Spotify & Apple Music: the parent’s guide
Explicit filters, Family plans, and the non-obvious risk in algorithmic playlists.
Spotify
- Account › Content and display › Explicit content — off for kid accounts. (On Spotify Family, the manager can lock this for each member.)
- Spotify Family plan — get each kid their own account, then lock explicit content per member.
- Spotify Kids (separate app, included with Family plan) — curated kid-safe content only. Best for under 10.
- Privacy settings › Make my playlists private — yes for under-16 accounts.
- Friend activity feed — off.
Apple Music
- Family Sharing › Apple Music › each family member gets their own account under one subscription.
- On kid device: Settings › Screen Time › Content & Privacy Restrictions › Content Restrictions › Music & Podcasts › Clean.
- Apple Music profile › turn off “Show my listening activity.”
- On HomePod or Apple TV shared with kids: configure Content Restrictions there too (see our HomePod guide).
YouTube Music
YouTube Music uses YouTube account settings. If your kid is on Supervised YouTube, explicit music is filtered. Otherwise, set Restricted Mode on the kid’s account. See YouTube guide.

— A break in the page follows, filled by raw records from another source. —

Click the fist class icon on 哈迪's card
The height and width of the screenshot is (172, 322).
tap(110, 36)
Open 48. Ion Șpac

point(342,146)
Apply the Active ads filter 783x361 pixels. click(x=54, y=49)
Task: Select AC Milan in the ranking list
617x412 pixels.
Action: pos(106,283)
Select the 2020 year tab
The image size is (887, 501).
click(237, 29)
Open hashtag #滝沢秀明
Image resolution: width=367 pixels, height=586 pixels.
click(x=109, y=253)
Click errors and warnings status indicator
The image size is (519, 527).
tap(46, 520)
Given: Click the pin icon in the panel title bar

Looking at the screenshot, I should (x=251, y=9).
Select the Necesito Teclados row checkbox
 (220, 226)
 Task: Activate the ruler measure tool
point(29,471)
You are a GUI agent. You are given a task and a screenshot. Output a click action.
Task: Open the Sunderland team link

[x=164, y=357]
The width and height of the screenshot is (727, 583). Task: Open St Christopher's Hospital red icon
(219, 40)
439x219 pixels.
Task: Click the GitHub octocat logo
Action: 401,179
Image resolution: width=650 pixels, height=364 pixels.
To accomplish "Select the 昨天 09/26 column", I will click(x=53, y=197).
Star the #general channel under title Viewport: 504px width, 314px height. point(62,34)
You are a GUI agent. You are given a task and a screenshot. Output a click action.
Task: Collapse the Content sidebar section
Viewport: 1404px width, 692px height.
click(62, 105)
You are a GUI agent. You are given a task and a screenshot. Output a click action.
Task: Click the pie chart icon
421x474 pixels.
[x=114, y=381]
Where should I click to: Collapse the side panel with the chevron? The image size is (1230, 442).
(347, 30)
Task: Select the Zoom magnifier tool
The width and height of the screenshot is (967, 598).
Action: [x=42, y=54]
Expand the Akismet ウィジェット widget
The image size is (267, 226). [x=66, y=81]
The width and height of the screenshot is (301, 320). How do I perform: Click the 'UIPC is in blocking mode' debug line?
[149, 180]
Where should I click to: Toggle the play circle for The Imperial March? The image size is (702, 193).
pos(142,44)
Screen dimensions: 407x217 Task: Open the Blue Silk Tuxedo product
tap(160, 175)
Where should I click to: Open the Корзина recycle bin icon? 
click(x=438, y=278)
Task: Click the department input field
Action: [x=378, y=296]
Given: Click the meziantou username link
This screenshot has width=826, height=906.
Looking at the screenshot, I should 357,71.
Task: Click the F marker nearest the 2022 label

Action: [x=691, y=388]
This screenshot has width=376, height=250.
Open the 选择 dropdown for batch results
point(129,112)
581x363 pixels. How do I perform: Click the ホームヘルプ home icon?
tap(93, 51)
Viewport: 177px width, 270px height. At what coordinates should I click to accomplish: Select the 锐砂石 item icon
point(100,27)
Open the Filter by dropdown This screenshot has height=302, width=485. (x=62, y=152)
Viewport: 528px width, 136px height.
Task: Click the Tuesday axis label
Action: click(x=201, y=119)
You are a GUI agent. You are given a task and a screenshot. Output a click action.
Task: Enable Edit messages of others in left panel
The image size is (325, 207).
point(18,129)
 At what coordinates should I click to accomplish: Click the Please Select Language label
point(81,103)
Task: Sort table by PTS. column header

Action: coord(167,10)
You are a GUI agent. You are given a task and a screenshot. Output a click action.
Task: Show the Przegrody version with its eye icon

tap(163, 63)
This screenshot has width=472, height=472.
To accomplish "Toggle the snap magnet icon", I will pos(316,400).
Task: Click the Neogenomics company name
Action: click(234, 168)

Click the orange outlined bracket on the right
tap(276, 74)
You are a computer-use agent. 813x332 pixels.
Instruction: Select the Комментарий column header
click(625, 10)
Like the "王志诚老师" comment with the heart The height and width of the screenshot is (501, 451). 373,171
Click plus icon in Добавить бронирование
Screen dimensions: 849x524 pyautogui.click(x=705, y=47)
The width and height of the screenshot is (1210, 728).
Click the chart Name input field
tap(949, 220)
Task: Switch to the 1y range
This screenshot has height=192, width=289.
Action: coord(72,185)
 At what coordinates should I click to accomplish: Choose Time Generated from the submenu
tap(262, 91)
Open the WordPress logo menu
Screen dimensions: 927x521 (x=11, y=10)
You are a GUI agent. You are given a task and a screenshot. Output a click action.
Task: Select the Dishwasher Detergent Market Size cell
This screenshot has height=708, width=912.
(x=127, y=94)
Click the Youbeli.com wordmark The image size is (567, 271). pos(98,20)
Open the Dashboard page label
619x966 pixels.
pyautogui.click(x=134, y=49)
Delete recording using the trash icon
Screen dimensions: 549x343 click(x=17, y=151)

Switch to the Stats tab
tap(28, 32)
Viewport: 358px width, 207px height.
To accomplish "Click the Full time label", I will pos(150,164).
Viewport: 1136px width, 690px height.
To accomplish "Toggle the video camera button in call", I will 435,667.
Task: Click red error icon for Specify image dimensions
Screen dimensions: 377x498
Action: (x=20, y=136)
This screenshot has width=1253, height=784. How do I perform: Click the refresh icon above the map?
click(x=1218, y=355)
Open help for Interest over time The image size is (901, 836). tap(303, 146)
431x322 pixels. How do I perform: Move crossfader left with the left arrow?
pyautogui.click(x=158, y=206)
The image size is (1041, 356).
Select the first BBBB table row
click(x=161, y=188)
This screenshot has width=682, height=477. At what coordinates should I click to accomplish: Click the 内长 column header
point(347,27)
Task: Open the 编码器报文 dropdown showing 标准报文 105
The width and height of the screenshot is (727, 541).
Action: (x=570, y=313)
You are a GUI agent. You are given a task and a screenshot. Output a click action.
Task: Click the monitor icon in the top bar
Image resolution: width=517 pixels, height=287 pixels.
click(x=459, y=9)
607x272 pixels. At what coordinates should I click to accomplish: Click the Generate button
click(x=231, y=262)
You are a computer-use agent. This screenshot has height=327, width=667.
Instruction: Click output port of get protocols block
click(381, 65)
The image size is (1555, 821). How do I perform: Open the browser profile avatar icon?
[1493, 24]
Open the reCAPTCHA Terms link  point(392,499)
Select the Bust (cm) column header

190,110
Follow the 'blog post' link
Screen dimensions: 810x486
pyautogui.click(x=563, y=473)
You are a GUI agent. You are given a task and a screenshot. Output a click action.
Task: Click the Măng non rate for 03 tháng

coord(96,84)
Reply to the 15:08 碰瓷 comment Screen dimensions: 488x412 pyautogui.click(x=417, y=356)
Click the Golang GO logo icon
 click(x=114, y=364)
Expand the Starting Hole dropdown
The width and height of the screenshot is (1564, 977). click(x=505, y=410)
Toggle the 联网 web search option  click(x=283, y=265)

What to actually worry about
- Explicit lyrics are a small fraction of the real content risk; algorithmic playlists can surface songs glorifying self-harm, drugs, suicide — often missed by “explicit” filters because the titles are clean.
- Social features (friend feeds, shared playlists, “most listened” lists) are low-stakes but still social media.
- Family Plan doesn’t mean shared account — each kid should have their own so your history isn’t affected by theirs.
Conversation
“If a song or podcast is making you feel worse, tell me. We can find something else.” That’s the whole conversation.